Segment Start: DATA SHOWN

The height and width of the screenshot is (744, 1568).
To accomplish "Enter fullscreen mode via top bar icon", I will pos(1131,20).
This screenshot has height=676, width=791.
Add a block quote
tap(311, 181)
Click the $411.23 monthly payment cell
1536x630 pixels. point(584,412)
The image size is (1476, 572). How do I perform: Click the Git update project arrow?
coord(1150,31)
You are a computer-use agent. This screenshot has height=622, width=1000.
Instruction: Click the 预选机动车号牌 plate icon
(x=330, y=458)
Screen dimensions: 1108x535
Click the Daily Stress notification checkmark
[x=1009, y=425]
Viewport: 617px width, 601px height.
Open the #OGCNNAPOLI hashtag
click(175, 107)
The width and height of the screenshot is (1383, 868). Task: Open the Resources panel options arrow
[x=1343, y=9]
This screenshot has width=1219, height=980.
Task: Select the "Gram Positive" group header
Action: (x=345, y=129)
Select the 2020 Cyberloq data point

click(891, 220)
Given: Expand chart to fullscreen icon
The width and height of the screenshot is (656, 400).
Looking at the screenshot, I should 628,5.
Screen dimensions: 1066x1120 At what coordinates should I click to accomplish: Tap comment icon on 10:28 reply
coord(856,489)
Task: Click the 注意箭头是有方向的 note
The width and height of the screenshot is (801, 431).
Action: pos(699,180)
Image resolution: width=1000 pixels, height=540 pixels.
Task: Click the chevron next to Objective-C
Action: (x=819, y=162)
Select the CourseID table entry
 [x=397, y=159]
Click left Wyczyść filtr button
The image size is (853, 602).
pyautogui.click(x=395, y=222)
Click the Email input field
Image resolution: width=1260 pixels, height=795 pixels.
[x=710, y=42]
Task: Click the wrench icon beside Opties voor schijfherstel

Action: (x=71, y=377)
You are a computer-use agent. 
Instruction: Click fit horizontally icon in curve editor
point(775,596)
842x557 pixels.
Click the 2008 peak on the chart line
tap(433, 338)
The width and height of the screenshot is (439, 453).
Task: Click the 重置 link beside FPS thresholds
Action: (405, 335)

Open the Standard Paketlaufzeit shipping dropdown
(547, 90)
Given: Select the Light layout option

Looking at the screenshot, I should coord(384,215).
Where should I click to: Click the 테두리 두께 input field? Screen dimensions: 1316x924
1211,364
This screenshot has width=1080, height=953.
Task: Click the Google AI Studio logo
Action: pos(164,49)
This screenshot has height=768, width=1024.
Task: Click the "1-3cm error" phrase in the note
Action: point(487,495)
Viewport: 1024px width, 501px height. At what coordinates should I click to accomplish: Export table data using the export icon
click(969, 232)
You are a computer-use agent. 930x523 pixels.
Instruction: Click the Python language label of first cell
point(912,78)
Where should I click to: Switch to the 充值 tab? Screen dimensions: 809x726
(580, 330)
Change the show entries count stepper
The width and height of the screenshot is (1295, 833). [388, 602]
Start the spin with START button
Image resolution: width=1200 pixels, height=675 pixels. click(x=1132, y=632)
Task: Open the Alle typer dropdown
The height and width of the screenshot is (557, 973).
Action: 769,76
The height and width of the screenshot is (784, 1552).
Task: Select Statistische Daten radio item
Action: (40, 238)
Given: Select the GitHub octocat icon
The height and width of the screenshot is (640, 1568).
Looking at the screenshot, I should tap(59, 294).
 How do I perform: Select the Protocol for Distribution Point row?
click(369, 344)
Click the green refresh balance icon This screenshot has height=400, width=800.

Segment End: DATA SHOWN

Word for word, restate each record in the listing.

The height and width of the screenshot is (744, 1568).
To accomplish "Enter fullscreen mode via top bar icon", I will pos(1131,20).
This screenshot has height=676, width=791.
Add a block quote
tap(311, 181)
Click the $411.23 monthly payment cell
1536x630 pixels. point(584,412)
The image size is (1476, 572). How do I perform: Click the Git update project arrow?
coord(1150,31)
You are a computer-use agent. This screenshot has height=622, width=1000.
Instruction: Click the 预选机动车号牌 plate icon
(x=330, y=458)
Screen dimensions: 1108x535
Click the Daily Stress notification checkmark
[x=1009, y=425]
Viewport: 617px width, 601px height.
Open the #OGCNNAPOLI hashtag
click(175, 107)
The width and height of the screenshot is (1383, 868). Task: Open the Resources panel options arrow
[x=1343, y=9]
This screenshot has width=1219, height=980.
Task: Select the "Gram Positive" group header
Action: (x=345, y=129)
Select the 2020 Cyberloq data point

click(891, 220)
Given: Expand chart to fullscreen icon
The width and height of the screenshot is (656, 400).
Looking at the screenshot, I should 628,5.
Screen dimensions: 1066x1120 At what coordinates should I click to accomplish: Tap comment icon on 10:28 reply
coord(856,489)
Task: Click the 注意箭头是有方向的 note
The width and height of the screenshot is (801, 431).
Action: pos(699,180)
Image resolution: width=1000 pixels, height=540 pixels.
Task: Click the chevron next to Objective-C
Action: (x=819, y=162)
Select the CourseID table entry
 [x=397, y=159]
Click left Wyczyść filtr button
The image size is (853, 602).
pyautogui.click(x=395, y=222)
Click the Email input field
Image resolution: width=1260 pixels, height=795 pixels.
[x=710, y=42]
Task: Click the wrench icon beside Opties voor schijfherstel

Action: (x=71, y=377)
You are a computer-use agent. 
Instruction: Click fit horizontally icon in curve editor
point(775,596)
842x557 pixels.
Click the 2008 peak on the chart line
tap(433, 338)
The width and height of the screenshot is (439, 453).
Task: Click the 重置 link beside FPS thresholds
Action: (405, 335)

Open the Standard Paketlaufzeit shipping dropdown
(547, 90)
Given: Select the Light layout option

Looking at the screenshot, I should coord(384,215).
Where should I click to: Click the 테두리 두께 input field? Screen dimensions: 1316x924
1211,364
This screenshot has width=1080, height=953.
Task: Click the Google AI Studio logo
Action: pos(164,49)
This screenshot has height=768, width=1024.
Task: Click the "1-3cm error" phrase in the note
Action: point(487,495)
Viewport: 1024px width, 501px height. At what coordinates should I click to accomplish: Export table data using the export icon
click(969, 232)
You are a computer-use agent. 930x523 pixels.
Instruction: Click the Python language label of first cell
point(912,78)
Where should I click to: Switch to the 充值 tab? Screen dimensions: 809x726
(580, 330)
Change the show entries count stepper
The width and height of the screenshot is (1295, 833). [388, 602]
Start the spin with START button
Image resolution: width=1200 pixels, height=675 pixels. click(x=1132, y=632)
Task: Open the Alle typer dropdown
The height and width of the screenshot is (557, 973).
Action: 769,76
The height and width of the screenshot is (784, 1552).
Task: Select Statistische Daten radio item
Action: (40, 238)
Given: Select the GitHub octocat icon
The height and width of the screenshot is (640, 1568).
Looking at the screenshot, I should tap(59, 294).
 How do I perform: Select the Protocol for Distribution Point row?
click(369, 344)
Click the green refresh balance icon This screenshot has height=400, width=800.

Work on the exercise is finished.